During the course of the war, Peru gained control over part of the disputed territory and some parts of the province of El Oro, and some parts of the province of Loja, demanding that the Ecuadorian government give up its territorial claims. The Peruvian Navy blocked the port of Guayaquil, almost cutting all supplies to the Ecuadorian troops. After a few weeks of war and under pressure by the United States and several Latin American nations, all fighting came to a stop. Ecuador and Peru came to an accord formalized in the Rio Protocol, signed on January 29, 1942, in favor of hemispheric unity against the Axis Powers in World War II. As a result of its victory, Peru was awarded the disputed territory.

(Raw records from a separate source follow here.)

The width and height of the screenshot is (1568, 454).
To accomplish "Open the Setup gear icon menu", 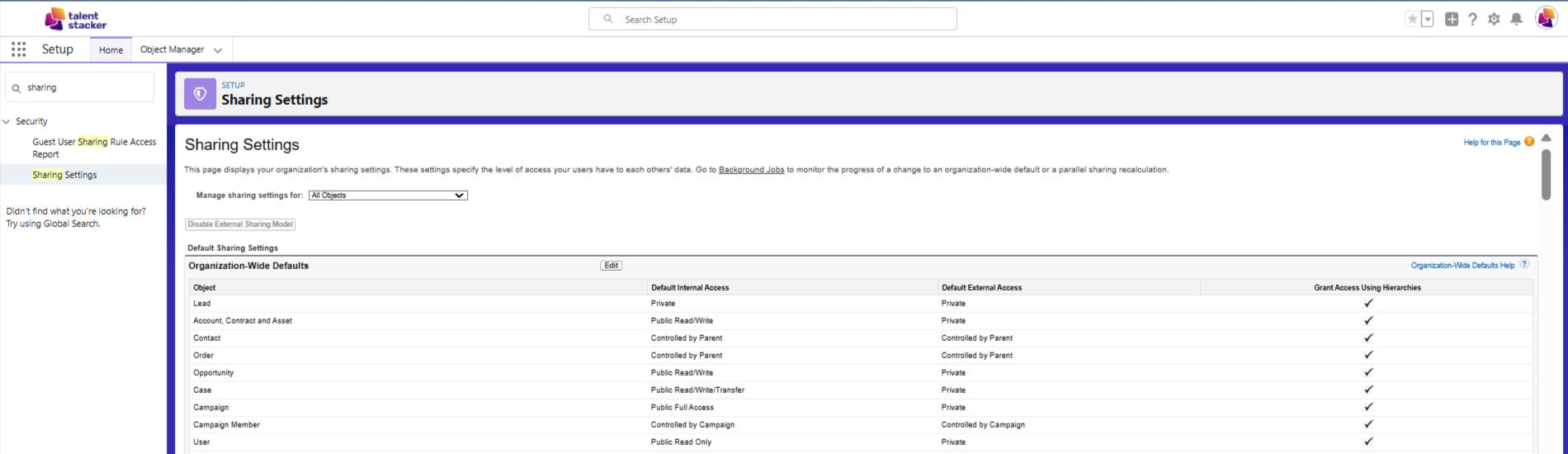I will point(1494,19).
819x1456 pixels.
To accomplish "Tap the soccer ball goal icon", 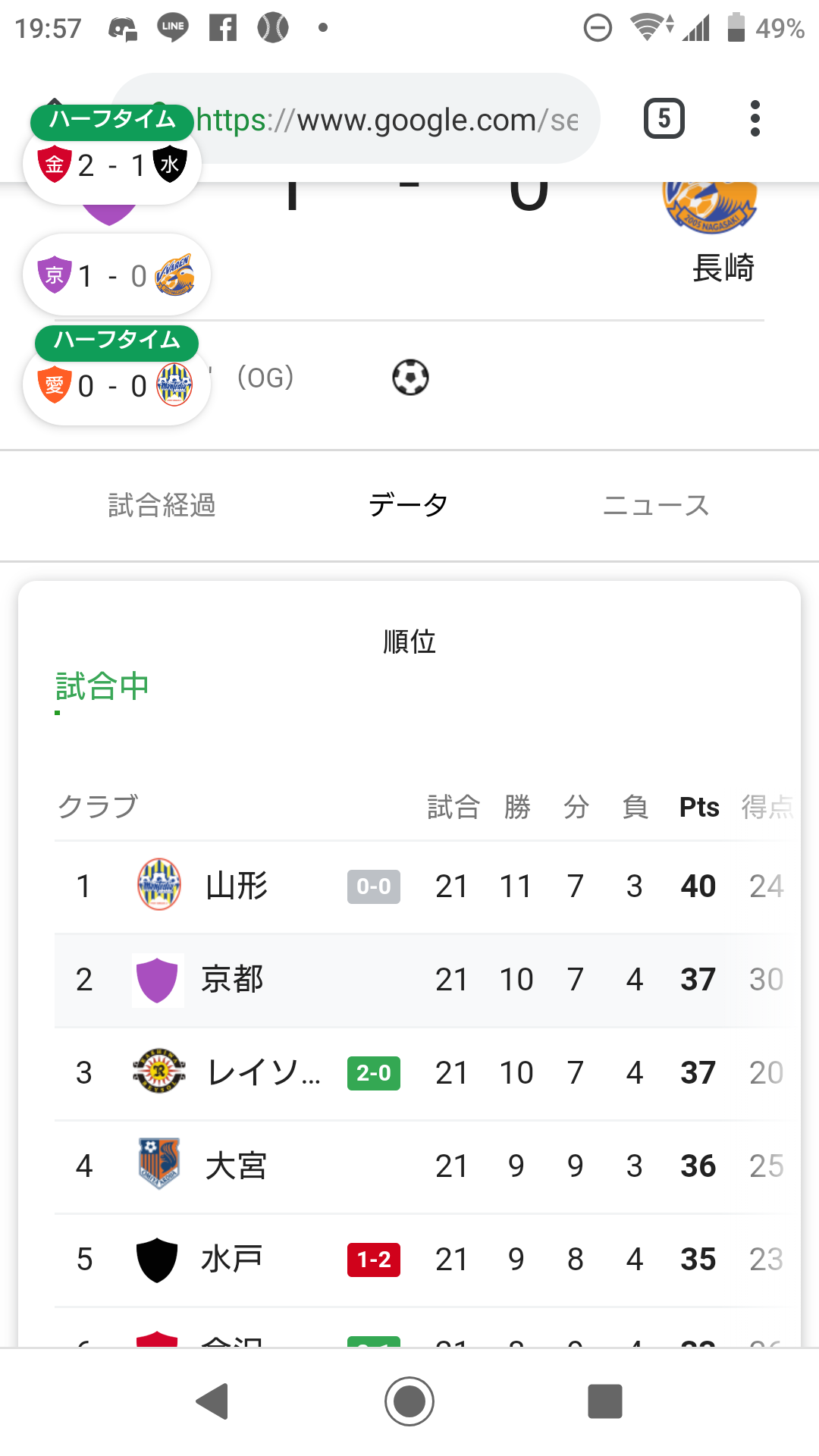I will point(410,377).
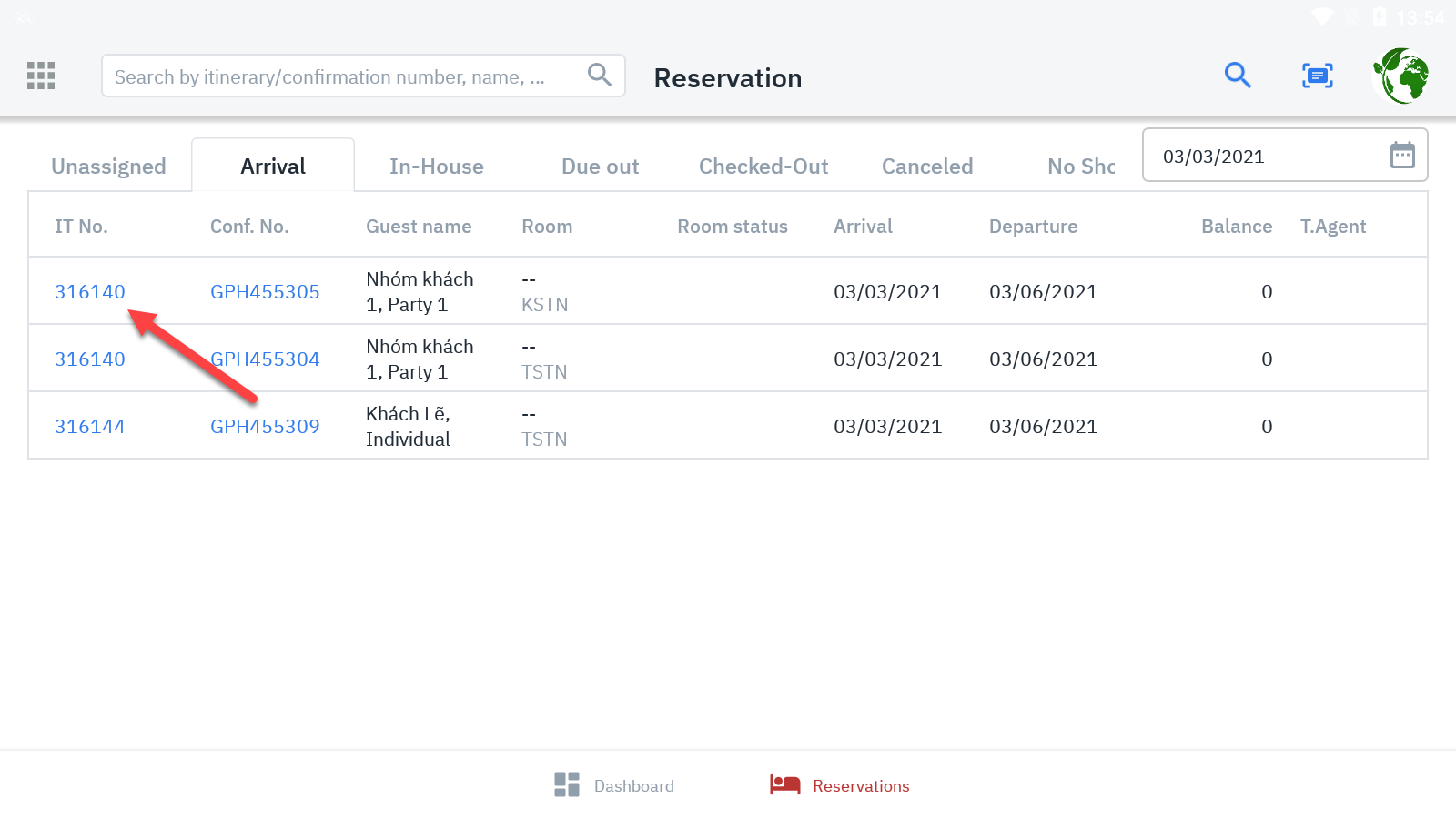Open the scan reservation icon
This screenshot has height=819, width=1456.
(1317, 76)
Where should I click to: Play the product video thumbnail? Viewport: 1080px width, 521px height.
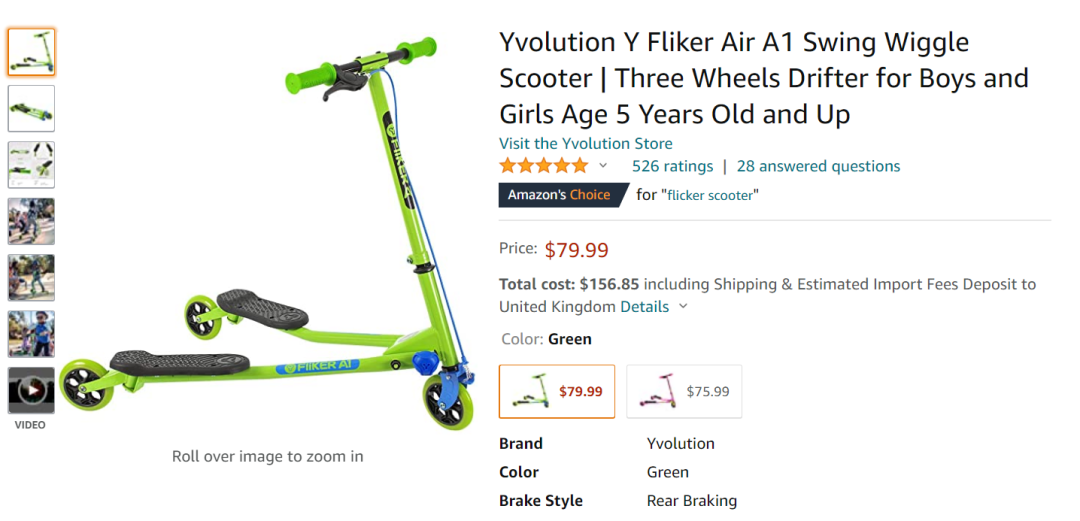pyautogui.click(x=31, y=390)
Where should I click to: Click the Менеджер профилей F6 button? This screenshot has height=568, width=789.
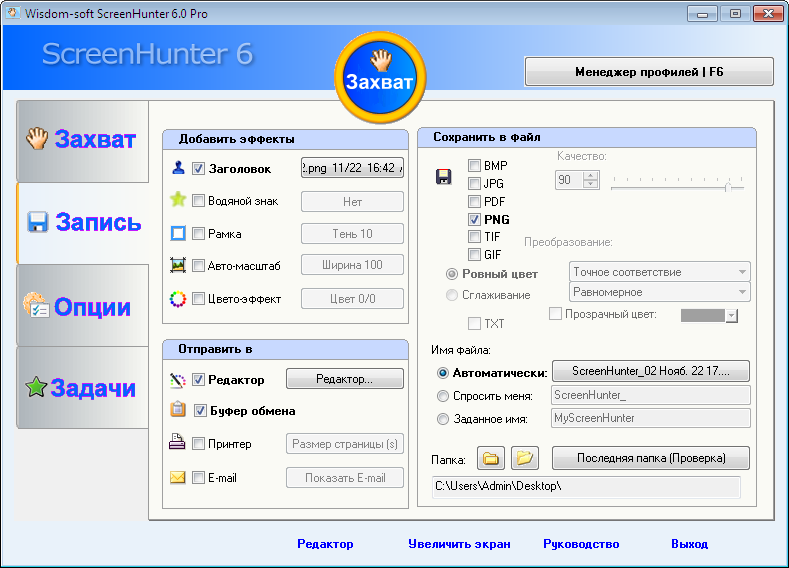point(649,72)
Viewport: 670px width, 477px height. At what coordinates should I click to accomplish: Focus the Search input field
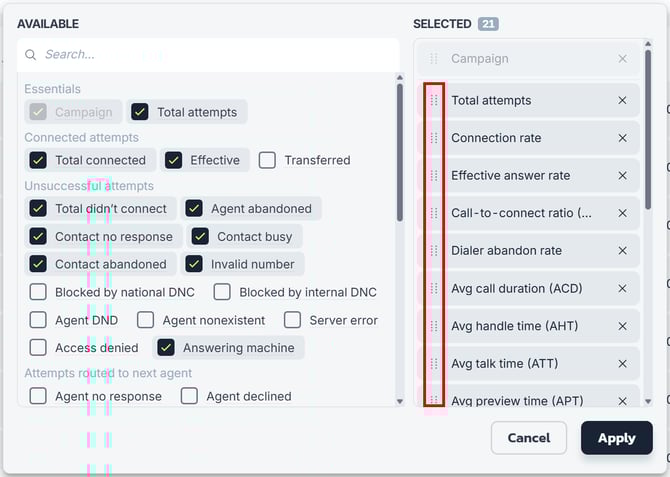click(x=209, y=55)
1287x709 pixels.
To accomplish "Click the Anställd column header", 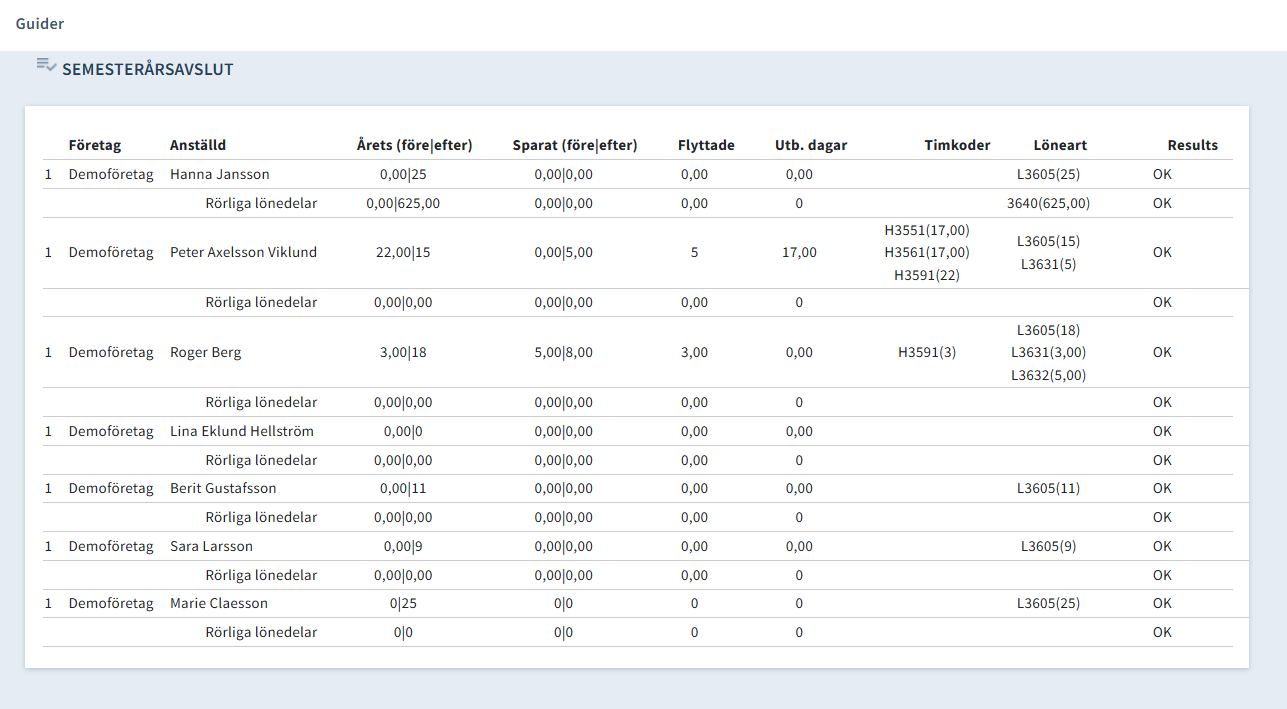I will coord(198,145).
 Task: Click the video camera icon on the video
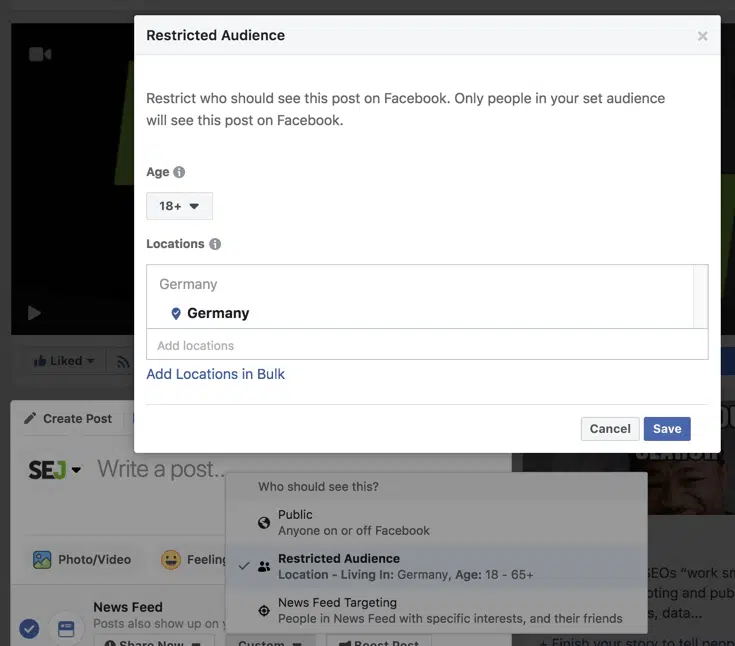point(40,54)
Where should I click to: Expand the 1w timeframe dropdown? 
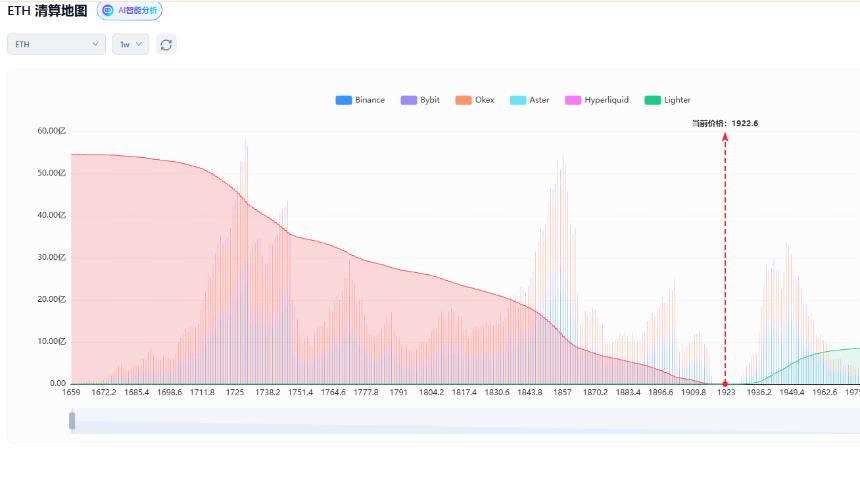(x=131, y=44)
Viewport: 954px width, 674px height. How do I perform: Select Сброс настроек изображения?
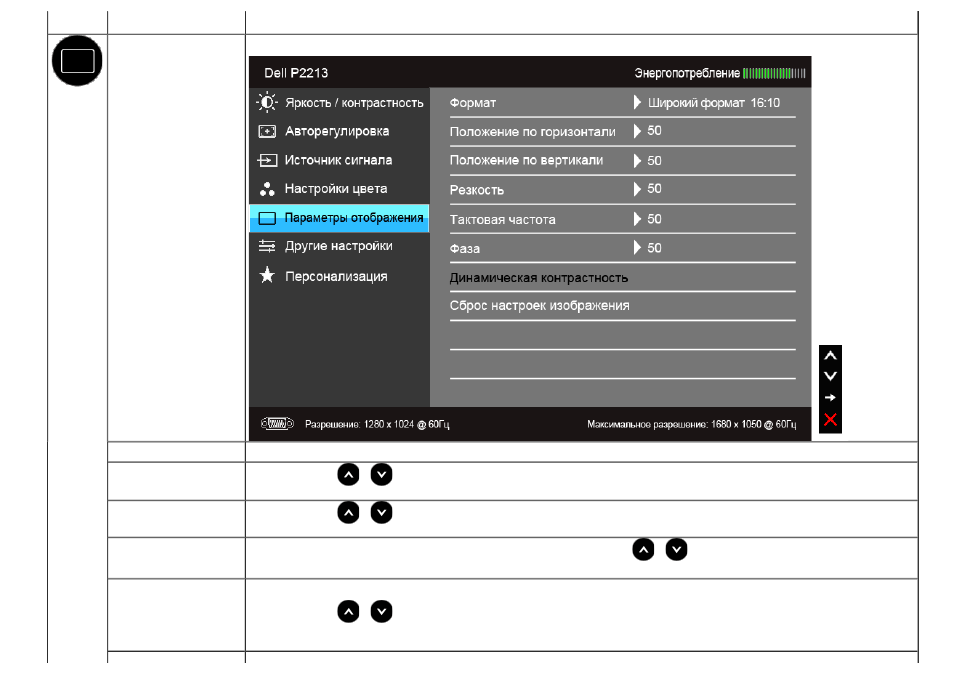[539, 305]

Recession and popular unrest led to a return to populist politics and domestic military interventions in the 1960s, while foreign companies developed oil resources in the Ecuadorian Amazon. In 1972, construction of the Andean pipeline was completed. The pipeline brought oil from the east side of the Andes to the coast, making Ecuador South America's second largest oil exporter. The pipeline in southern Ecuador did nothing, however, to resolve tensions between Ecuador and Peru.
The Rio Protocol failed to precisely resolve the border along a small river in the remote Cordellera del Cóndor region in southern Ecuador. This caused a long-simmering dispute between Ecuador and Peru, which ultimately led to fighting between the two countries; first a border skirmish in January-February 1981 known as the Paquisha Incident, and ultimately full-scale warfare in January 1995 where the Educadorian military shot down Peruvian aircraft and helicopters and Peruvian infantry marched into southern Ecuador. Each country blamed the other for the onset of hostilities, known as the Cenepa War. Sixto Durán Ballén, the Ecuadorian president, famously declared that he would not give up a single centimeter of Ecuador. Popular sentiment in Ecuador became strongly nationalistic against Peru: graffiti could be seen on the walls of Quito referring to Peru as the "Cain de Latinoamérica," a reference to the murder of Abel by his brother Cain in the Book of Genesis.[8] Ecuador and Peru reached a tentative peace agreement in October 1998, which ended hostilities.